** Exercise data follows **

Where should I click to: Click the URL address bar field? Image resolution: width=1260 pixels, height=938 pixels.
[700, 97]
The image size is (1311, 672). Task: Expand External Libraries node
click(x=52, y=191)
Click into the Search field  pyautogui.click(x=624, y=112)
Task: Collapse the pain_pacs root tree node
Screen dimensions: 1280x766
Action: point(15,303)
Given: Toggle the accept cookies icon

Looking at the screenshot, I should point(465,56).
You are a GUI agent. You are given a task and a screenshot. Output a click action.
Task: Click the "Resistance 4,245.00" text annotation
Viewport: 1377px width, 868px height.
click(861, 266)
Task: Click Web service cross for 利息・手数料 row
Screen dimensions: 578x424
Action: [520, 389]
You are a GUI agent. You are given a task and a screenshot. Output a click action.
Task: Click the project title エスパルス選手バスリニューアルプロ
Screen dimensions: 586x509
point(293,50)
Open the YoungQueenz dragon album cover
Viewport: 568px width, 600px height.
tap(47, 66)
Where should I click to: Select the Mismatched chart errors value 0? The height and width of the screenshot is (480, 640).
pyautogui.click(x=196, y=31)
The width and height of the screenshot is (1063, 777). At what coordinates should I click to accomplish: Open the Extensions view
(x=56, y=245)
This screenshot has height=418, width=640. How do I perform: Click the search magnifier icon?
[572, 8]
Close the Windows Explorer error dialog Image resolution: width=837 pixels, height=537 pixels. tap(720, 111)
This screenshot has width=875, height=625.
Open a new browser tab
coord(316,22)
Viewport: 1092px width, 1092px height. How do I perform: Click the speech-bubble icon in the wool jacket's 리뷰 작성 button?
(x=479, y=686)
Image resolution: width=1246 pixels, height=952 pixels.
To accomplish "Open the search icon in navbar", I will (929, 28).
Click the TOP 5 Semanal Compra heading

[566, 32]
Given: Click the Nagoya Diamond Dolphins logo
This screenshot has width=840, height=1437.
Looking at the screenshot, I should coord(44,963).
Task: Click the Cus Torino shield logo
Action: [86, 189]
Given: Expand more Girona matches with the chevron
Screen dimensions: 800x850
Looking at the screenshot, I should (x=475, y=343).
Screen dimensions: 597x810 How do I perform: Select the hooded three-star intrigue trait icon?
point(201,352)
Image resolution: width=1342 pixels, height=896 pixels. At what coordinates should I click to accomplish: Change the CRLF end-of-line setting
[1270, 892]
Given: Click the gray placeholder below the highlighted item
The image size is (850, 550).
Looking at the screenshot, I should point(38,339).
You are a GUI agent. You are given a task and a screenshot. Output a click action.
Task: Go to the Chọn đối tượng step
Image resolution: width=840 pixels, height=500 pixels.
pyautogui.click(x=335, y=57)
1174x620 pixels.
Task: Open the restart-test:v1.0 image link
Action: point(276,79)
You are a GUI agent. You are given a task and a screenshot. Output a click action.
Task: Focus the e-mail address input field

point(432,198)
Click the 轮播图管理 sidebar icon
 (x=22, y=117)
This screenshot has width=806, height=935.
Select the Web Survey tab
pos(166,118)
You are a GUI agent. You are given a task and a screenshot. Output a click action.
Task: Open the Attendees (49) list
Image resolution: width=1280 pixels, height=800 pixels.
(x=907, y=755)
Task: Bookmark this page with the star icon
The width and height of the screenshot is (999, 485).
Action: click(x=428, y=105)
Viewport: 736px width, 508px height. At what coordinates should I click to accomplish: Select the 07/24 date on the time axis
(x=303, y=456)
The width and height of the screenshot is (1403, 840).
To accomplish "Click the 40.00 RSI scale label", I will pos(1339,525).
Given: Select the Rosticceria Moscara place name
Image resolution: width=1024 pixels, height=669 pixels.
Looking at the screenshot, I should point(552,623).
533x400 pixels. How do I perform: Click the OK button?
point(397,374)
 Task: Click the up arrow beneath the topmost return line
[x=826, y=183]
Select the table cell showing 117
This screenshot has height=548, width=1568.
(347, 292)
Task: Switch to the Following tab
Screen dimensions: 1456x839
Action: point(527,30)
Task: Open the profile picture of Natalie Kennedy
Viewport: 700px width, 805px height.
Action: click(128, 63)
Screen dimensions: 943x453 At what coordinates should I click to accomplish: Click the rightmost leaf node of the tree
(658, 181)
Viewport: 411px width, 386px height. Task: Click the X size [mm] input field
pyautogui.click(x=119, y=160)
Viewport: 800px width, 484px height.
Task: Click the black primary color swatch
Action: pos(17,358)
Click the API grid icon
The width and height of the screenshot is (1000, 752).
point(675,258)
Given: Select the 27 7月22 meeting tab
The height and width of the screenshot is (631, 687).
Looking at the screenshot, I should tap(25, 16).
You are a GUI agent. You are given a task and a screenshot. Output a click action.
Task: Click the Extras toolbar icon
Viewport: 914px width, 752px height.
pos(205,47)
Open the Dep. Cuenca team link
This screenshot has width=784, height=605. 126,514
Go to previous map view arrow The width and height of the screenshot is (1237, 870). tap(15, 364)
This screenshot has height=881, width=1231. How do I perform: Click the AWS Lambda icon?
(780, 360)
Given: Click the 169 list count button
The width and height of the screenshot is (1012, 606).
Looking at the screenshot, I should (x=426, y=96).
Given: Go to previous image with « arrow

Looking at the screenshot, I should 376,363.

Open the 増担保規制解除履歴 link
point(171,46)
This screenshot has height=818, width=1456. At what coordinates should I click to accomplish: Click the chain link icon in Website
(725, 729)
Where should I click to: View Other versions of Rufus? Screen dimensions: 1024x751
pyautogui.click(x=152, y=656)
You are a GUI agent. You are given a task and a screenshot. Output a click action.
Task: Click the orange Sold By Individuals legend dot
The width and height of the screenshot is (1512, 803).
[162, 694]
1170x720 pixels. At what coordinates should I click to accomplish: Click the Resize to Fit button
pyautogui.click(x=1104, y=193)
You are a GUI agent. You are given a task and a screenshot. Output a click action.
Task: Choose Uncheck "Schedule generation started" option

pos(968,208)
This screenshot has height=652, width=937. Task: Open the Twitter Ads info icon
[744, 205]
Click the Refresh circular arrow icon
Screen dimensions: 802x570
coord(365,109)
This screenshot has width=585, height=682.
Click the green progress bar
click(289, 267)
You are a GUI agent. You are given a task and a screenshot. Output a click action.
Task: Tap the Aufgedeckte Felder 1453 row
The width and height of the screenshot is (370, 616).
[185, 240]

** End of Exercise data **

Assigned task | Each of the records shown above needs to be repeated exactly.

Finished task |
Where should I click to: Click the URL address bar field? Image resolution: width=1260 pixels, height=938 pixels.
[700, 97]
The image size is (1311, 672). Task: Expand External Libraries node
click(x=52, y=191)
Click into the Search field  pyautogui.click(x=624, y=112)
Task: Collapse the pain_pacs root tree node
Screen dimensions: 1280x766
Action: point(15,303)
Given: Toggle the accept cookies icon

Looking at the screenshot, I should point(465,56).
You are a GUI agent. You are given a task and a screenshot. Output a click action.
Task: Click the "Resistance 4,245.00" text annotation
Viewport: 1377px width, 868px height.
click(861, 266)
Task: Click Web service cross for 利息・手数料 row
Screen dimensions: 578x424
Action: [520, 389]
You are a GUI agent. You are given a task and a screenshot. Output a click action.
Task: Click the project title エスパルス選手バスリニューアルプロ
Screen dimensions: 586x509
point(293,50)
Open the YoungQueenz dragon album cover
Viewport: 568px width, 600px height.
tap(47, 66)
Where should I click to: Select the Mismatched chart errors value 0? The height and width of the screenshot is (480, 640).
pyautogui.click(x=196, y=31)
The width and height of the screenshot is (1063, 777). At what coordinates should I click to accomplish: Open the Extensions view
(x=56, y=245)
This screenshot has height=418, width=640. How do I perform: Click the search magnifier icon?
[572, 8]
Close the Windows Explorer error dialog Image resolution: width=837 pixels, height=537 pixels. tap(720, 111)
This screenshot has width=875, height=625.
Open a new browser tab
coord(316,22)
Viewport: 1092px width, 1092px height. How do I perform: Click the speech-bubble icon in the wool jacket's 리뷰 작성 button?
(x=479, y=686)
Image resolution: width=1246 pixels, height=952 pixels.
To accomplish "Open the search icon in navbar", I will (929, 28).
Click the TOP 5 Semanal Compra heading

[566, 32]
Given: Click the Nagoya Diamond Dolphins logo
This screenshot has width=840, height=1437.
Looking at the screenshot, I should coord(44,963).
Task: Click the Cus Torino shield logo
Action: [86, 189]
Given: Expand more Girona matches with the chevron
Screen dimensions: 800x850
Looking at the screenshot, I should (x=475, y=343).
Screen dimensions: 597x810 How do I perform: Select the hooded three-star intrigue trait icon?
point(201,352)
Image resolution: width=1342 pixels, height=896 pixels. At what coordinates should I click to accomplish: Change the CRLF end-of-line setting
[1270, 892]
Given: Click the gray placeholder below the highlighted item
The image size is (850, 550).
Looking at the screenshot, I should point(38,339).
You are a GUI agent. You are given a task and a screenshot. Output a click action.
Task: Go to the Chọn đối tượng step
Image resolution: width=840 pixels, height=500 pixels.
pyautogui.click(x=335, y=57)
1174x620 pixels.
Task: Open the restart-test:v1.0 image link
Action: point(276,79)
You are a GUI agent. You are given a task and a screenshot. Output a click action.
Task: Focus the e-mail address input field

point(432,198)
Click the 轮播图管理 sidebar icon
 (x=22, y=117)
This screenshot has width=806, height=935.
Select the Web Survey tab
pos(166,118)
You are a GUI agent. You are given a task and a screenshot. Output a click action.
Task: Open the Attendees (49) list
Image resolution: width=1280 pixels, height=800 pixels.
(x=907, y=755)
Task: Bookmark this page with the star icon
The width and height of the screenshot is (999, 485).
Action: click(x=428, y=105)
Viewport: 736px width, 508px height. At what coordinates should I click to accomplish: Select the 07/24 date on the time axis
(x=303, y=456)
The width and height of the screenshot is (1403, 840).
To accomplish "Click the 40.00 RSI scale label", I will pos(1339,525).
Given: Select the Rosticceria Moscara place name
Image resolution: width=1024 pixels, height=669 pixels.
Looking at the screenshot, I should point(552,623).
533x400 pixels. How do I perform: Click the OK button?
point(397,374)
 Task: Click the up arrow beneath the topmost return line
[x=826, y=183]
Select the table cell showing 117
This screenshot has height=548, width=1568.
(347, 292)
Task: Switch to the Following tab
Screen dimensions: 1456x839
Action: point(527,30)
Task: Open the profile picture of Natalie Kennedy
Viewport: 700px width, 805px height.
Action: click(128, 63)
Screen dimensions: 943x453 At what coordinates should I click to accomplish: Click the rightmost leaf node of the tree
(658, 181)
Viewport: 411px width, 386px height. Task: Click the X size [mm] input field
pyautogui.click(x=119, y=160)
Viewport: 800px width, 484px height.
Task: Click the black primary color swatch
Action: pos(17,358)
Click the API grid icon
The width and height of the screenshot is (1000, 752).
point(675,258)
Given: Select the 27 7月22 meeting tab
The height and width of the screenshot is (631, 687).
Looking at the screenshot, I should tap(25, 16).
You are a GUI agent. You are given a task and a screenshot. Output a click action.
Task: Click the Extras toolbar icon
Viewport: 914px width, 752px height.
pos(205,47)
Open the Dep. Cuenca team link
This screenshot has width=784, height=605. 126,514
Go to previous map view arrow The width and height of the screenshot is (1237, 870). tap(15, 364)
This screenshot has height=881, width=1231. How do I perform: Click the AWS Lambda icon?
(780, 360)
Given: Click the 169 list count button
The width and height of the screenshot is (1012, 606).
Looking at the screenshot, I should (x=426, y=96).
Given: Go to previous image with « arrow

Looking at the screenshot, I should 376,363.

Open the 増担保規制解除履歴 link
point(171,46)
This screenshot has height=818, width=1456. At what coordinates should I click to accomplish: Click the chain link icon in Website
(725, 729)
Where should I click to: View Other versions of Rufus? Screen dimensions: 1024x751
pyautogui.click(x=152, y=656)
You are a GUI agent. You are given a task and a screenshot. Output a click action.
Task: Click the orange Sold By Individuals legend dot
The width and height of the screenshot is (1512, 803).
[162, 694]
1170x720 pixels. At what coordinates should I click to accomplish: Click the Resize to Fit button
pyautogui.click(x=1104, y=193)
You are a GUI agent. You are given a task and a screenshot. Output a click action.
Task: Choose Uncheck "Schedule generation started" option

pos(968,208)
This screenshot has height=652, width=937. Task: Open the Twitter Ads info icon
[744, 205]
Click the Refresh circular arrow icon
Screen dimensions: 802x570
coord(365,109)
This screenshot has width=585, height=682.
Click the green progress bar
click(289, 267)
You are a GUI agent. You are given a task and a screenshot. Output a click action.
Task: Tap the Aufgedeckte Felder 1453 row
The width and height of the screenshot is (370, 616).
[185, 240]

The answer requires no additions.